The Fiduciary Rule is not dead, but extremely sleepy
So many are celebrating the ruling against the Department of Labor’s (DOL’s) fiduciary rule in the Fifth Circuit without realizing what that really means. A Federal appeals court in New Orleans doesn’t have an impact outside the fifth circuit and we’re still likely to hear a Supreme Court case soon since we’ve had the 10th circuit uphold it.
While the Trump led DOL seems very intent on dismantling the rule one way or the other, help is on the way. The Securities & Exchange Commission seems intent on finalizing their own fiduciary rule, which may lead the DOL to amend the rule to have one consistent fiduciary rule out there. In addition, despite the claims of the Chamber of Commerce that the rule will increase the cost of advisory services, I believe that the marketplace is going to increasingly want retirement plan advisors who serve in a fiduciary capacity.

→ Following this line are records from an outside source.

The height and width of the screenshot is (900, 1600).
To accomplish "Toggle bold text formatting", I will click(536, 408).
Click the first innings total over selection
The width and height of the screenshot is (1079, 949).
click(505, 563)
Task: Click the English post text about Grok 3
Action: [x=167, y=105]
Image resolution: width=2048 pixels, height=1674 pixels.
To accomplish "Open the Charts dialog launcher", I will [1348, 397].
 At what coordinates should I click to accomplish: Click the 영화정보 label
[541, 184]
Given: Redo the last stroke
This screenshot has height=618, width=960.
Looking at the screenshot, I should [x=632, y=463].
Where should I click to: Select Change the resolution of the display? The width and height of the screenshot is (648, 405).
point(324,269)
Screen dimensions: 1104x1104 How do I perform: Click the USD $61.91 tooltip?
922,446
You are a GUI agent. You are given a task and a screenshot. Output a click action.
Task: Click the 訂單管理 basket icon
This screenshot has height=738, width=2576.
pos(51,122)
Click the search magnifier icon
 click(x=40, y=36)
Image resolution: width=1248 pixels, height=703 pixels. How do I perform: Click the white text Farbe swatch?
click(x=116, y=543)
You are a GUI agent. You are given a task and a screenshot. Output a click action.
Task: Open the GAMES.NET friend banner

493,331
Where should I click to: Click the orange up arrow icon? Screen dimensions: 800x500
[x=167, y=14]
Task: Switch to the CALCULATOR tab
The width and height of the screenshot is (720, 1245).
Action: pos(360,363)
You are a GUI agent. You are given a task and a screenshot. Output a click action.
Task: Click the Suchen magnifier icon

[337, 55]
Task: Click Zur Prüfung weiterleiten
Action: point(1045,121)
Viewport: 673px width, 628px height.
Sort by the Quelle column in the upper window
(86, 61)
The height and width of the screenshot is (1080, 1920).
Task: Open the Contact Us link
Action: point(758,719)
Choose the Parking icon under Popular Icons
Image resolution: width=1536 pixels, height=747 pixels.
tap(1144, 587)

After all the cost and time sent on trying to comply with the rule, brokers can’t try to reverse time and tell their clients that they have no interest in serving in a fiduciary capacity. The ship has sailed and I think that even if the DOL or the Courts filet this rule like a butcher would, another, a stronger fiduciary rule is going to come down the road.
So while the fiduciary rule may be a little sleepy, it’s still got some life to it.